Collaborating with a wide range of stakeholders in medicines development to assess the acceptability and usefulness of Real World Evidence (RWE) and approaches to the analyses of RWE, for the purpose of estimating the effectiveness of new medicines
Healthcare decision makers need to make decisions on the best available estimates of the safety and effectiveness of new medicines; pharmaceutical R&D need to make decisions on the best medicine development programmes that provide these estimates
The overal aim of WP1 is to develop a common understanding amongst healthcare decision makers and pharmaceutical R&D of the acceptability and usefulness of innovative development programmes which use RWE to estimate the effectiveness of new medicines.
The key activities of WP1 are:
- Via five case studies in disease areas where challenges have been encountered in estimating effectiveness, test the acceptability and usefulness of innovative medicine development programmes which generate or make use of RWE and consolidate best practice in various stages of the medicine development process relating to the generation and use of RWE.
- Identify relevant stakeholders and examine evidence from relevant initiatives to give an overview of current perspectives and policies around early use of RWE.

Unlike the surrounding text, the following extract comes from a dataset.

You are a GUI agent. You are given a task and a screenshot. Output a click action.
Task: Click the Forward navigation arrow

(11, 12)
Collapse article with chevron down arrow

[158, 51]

- Develop a glossary to promote a common understanding of terms used in discussion of RWE.
The main output of WP1 will be a decision-making framework to support healthcare decision makers and pharmaceutical R&D, consisting of guidance on major RWE issues supported by examples from case studies. The guidance will help decision-makers to assess the acceptability and usefulness of innovative development programmes and analyses that include RWE.